--- start of Raw records ---
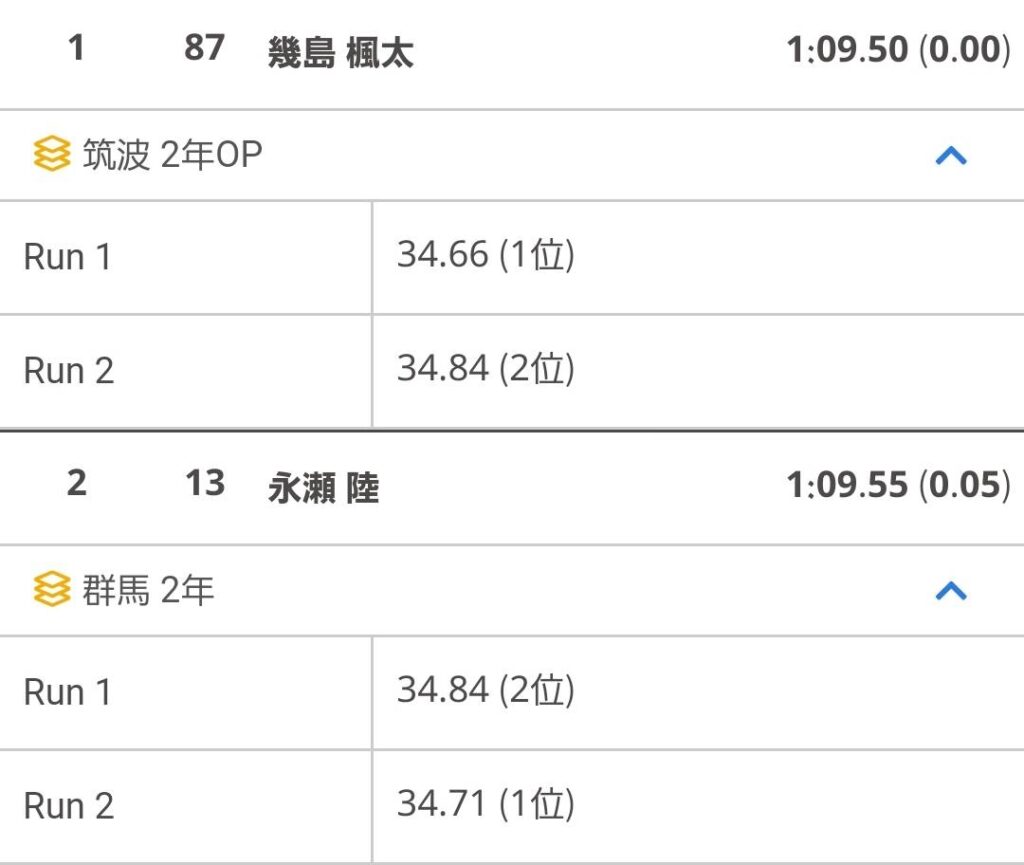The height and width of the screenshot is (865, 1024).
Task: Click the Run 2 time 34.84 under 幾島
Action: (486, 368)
--- end of Raw records ---
--- start of Raw records ---
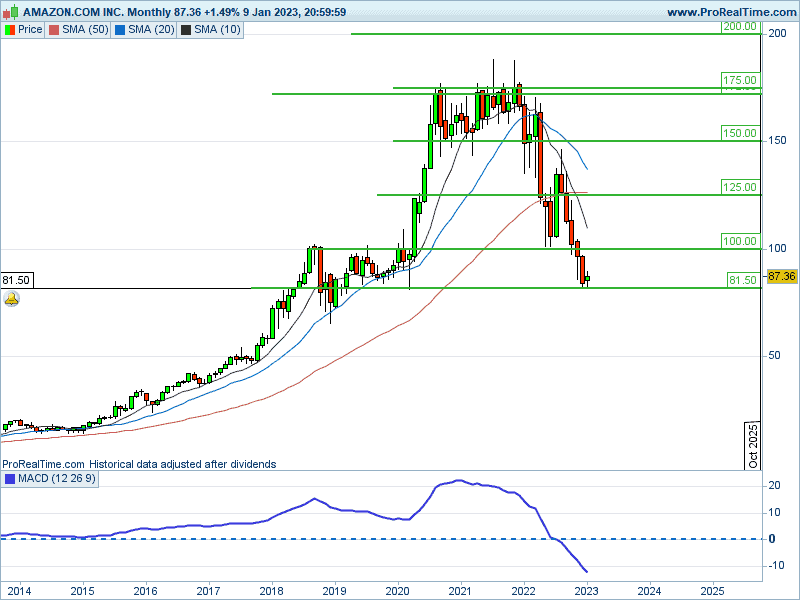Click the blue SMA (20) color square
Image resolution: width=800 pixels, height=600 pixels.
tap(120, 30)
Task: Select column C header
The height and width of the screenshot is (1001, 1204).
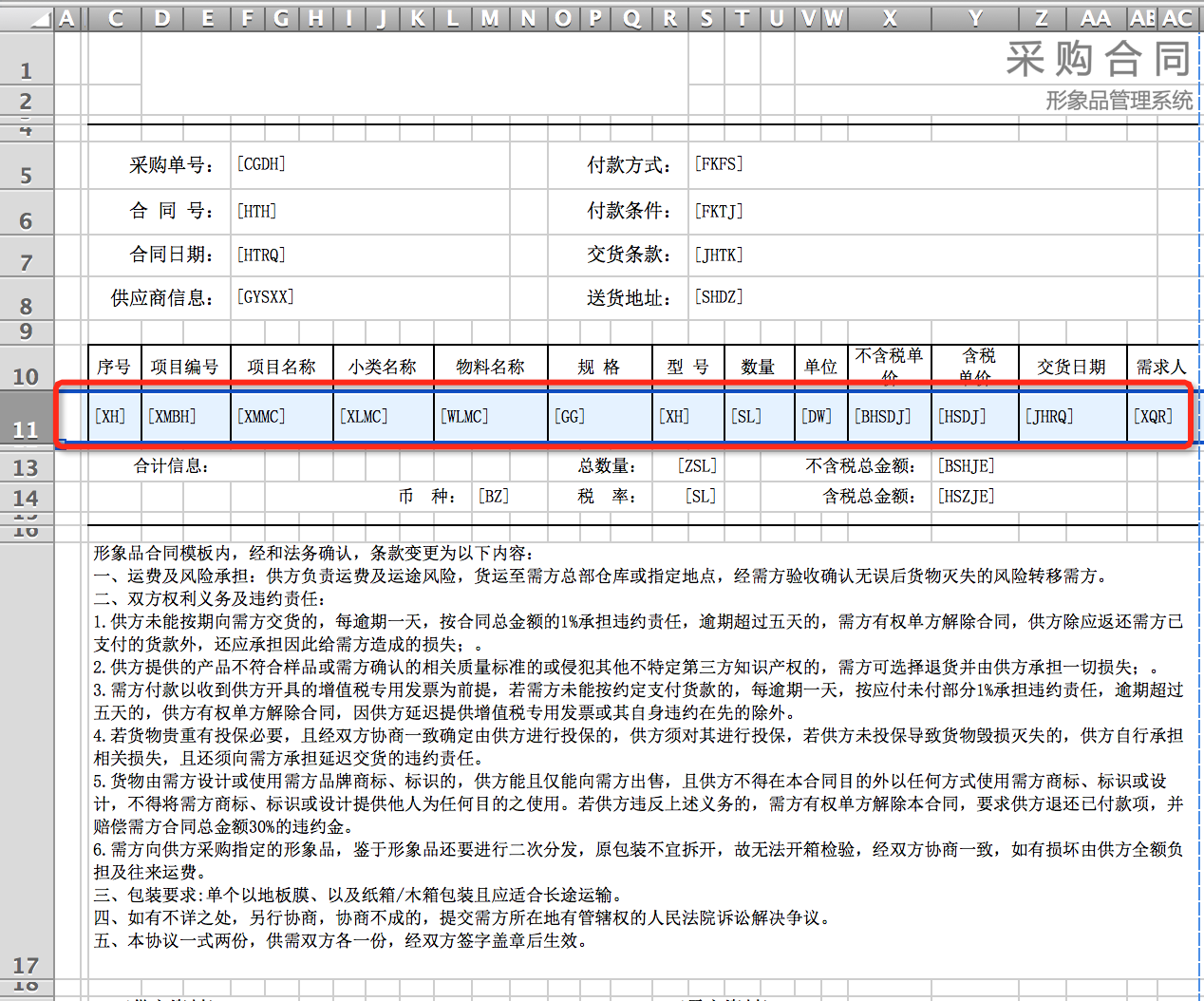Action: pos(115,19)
--- end of Raw records ---
What you need to do:
Switch "header" to "heading" in everything from the line containing "Click the blue SMA (20) color square" down to the line containing "Action: pos(115,19)", and return only those lines with nothing else changed. Leave the pictures out of your answer.

Response to the exercise:
Click the blue SMA (20) color square
Image resolution: width=800 pixels, height=600 pixels.
tap(120, 30)
Task: Select column C heading
The height and width of the screenshot is (1001, 1204).
Action: pos(115,19)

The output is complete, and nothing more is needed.